Spring 2023 Honorary Degree Recipients

UVic will award two honorary degrees that recognize notable achievements in scholarship, research, teaching and public service.


Ann Livingston

Honorary Doctor of Laws (LLD)

Friday, June 16, 2023 | 10:00 a.m.

 

Ann Livingston

For nearly three decades, the tireless efforts of community hero Ann Livingston have touched the lives of innumerable people. Best known for her role in co-founding the Vancouver Area Network of Drug Users, she was its executive program director for 10 years and is a tenacious champion of social justice, public health and harm reduction. 

A volunteer project coordinator of the Nanaimo Area Network of Drug Users, Ann also helped form associations in Surrey, Abbotsford and across Canada, including the BC Association of People on Opiate Maintenance, Western Aboriginal Harm Reduction Society and the Canadian Association of People who Use Drugs.

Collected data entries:
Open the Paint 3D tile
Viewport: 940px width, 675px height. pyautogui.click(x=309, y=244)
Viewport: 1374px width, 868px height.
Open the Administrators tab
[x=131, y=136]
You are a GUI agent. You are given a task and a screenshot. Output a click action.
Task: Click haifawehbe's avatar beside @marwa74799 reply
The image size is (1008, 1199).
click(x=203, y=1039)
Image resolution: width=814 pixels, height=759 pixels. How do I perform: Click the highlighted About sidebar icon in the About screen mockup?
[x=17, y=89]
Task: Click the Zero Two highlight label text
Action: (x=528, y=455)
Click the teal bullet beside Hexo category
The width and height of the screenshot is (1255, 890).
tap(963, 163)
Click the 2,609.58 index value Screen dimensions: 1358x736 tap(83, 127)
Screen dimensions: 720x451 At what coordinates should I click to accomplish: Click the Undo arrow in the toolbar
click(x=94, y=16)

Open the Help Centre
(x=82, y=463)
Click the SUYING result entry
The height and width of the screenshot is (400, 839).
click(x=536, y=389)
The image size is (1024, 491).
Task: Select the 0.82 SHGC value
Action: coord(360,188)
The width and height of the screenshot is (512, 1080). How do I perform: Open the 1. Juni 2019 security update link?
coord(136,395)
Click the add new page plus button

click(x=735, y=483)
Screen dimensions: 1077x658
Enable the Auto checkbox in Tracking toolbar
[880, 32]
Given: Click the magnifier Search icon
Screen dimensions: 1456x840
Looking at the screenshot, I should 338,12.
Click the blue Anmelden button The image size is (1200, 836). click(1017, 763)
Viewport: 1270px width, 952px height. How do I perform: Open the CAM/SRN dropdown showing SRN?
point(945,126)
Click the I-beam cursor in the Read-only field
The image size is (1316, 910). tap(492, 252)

**Exercise tasks:**
1. In the honorary degree announcement, rewrite the passage starting with "Spring 2023 Honorary" and going on through "and public service.", putting "the University of Victoria" in place of "UVic".
2. From the honorary degree announcement, list every association named after the word "including" among those Ann Livingston helped form.

**Answers:**
1.
Spring 2023 Honorary Degree Recipients

the University of Victoria will award two honorary degrees that recognize notable achievements in scholarship, research, teaching and public service.

2.
- BC Association of People on Opiate Maintenance
- Western Aboriginal Harm Reduction Society
- Canadian Association of People who Use Drugs